Drones Are Capable of Tracking Endangered Animals For Ecologists
Ecologists are looking to Australian-made drone technology to help in tracking endangered animals. The autonomous drones can reach areas easily and efficiently by marking the location of the animals without having to follow them.
For more than 20 years, Dr. Debbie Saunders has been focusing her studies on endangered animals as she has specifically studied their movements and migration patterns. About three years ago, she gathered a team together, which helped her to begin work on a drone sensor that could locate and track radio tags.
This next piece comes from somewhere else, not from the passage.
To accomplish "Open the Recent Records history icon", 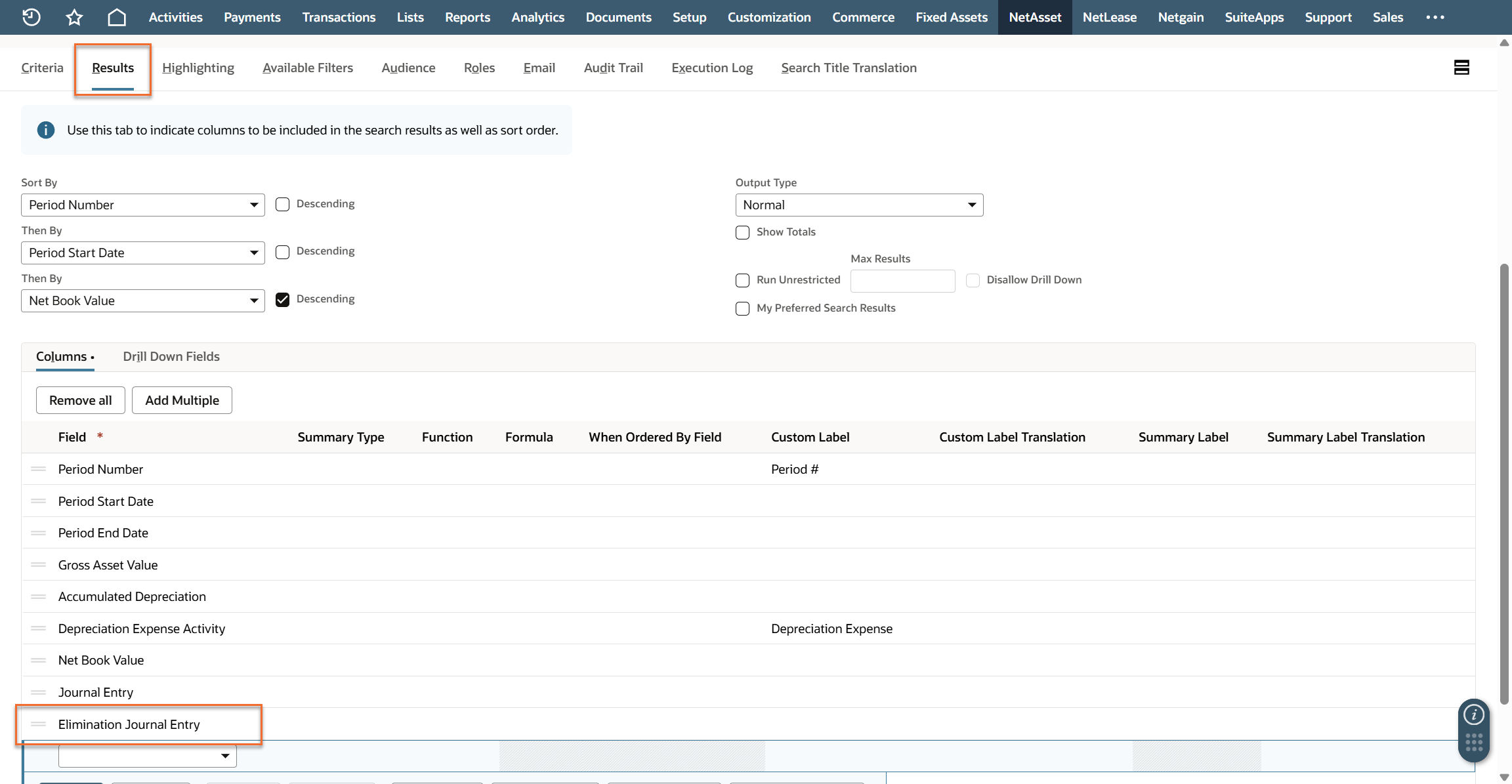I will (x=31, y=17).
As a result, animals are now tracked so that there is no need for people to walk into areas with the hope that they may find animals with tags on.
Trackers are able to get much higher by having drone-mounted sensors that make it possible for ecologists to search hundreds of acres within a couple of days and track as many as 40 animals at a time. When the drone has tracked an animal, the database stores the location and then continues searching for the next animal.
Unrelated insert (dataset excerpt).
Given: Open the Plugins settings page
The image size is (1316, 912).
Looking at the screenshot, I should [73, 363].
Once a prototype was built, it became quickly embraced by local people as well as scientists from around the world. Such world-wide acceptance made it possible for Saunders to start a new company called, “Wildlife Drones.” Government agencies are now using them, such as the Victorian Zoo, which tracks orange-bellied parrots and rare pangolins in Vietnam. In New South Wales and Australia, koala bears are being tracked and released back into the wild to monitor their movements and survival rate.
This Australian-made drone technology to help track endangered animals, should not only be good news to ecologists, but to all who love animals and who are concerned about the insidious erosion of endangered species around the world.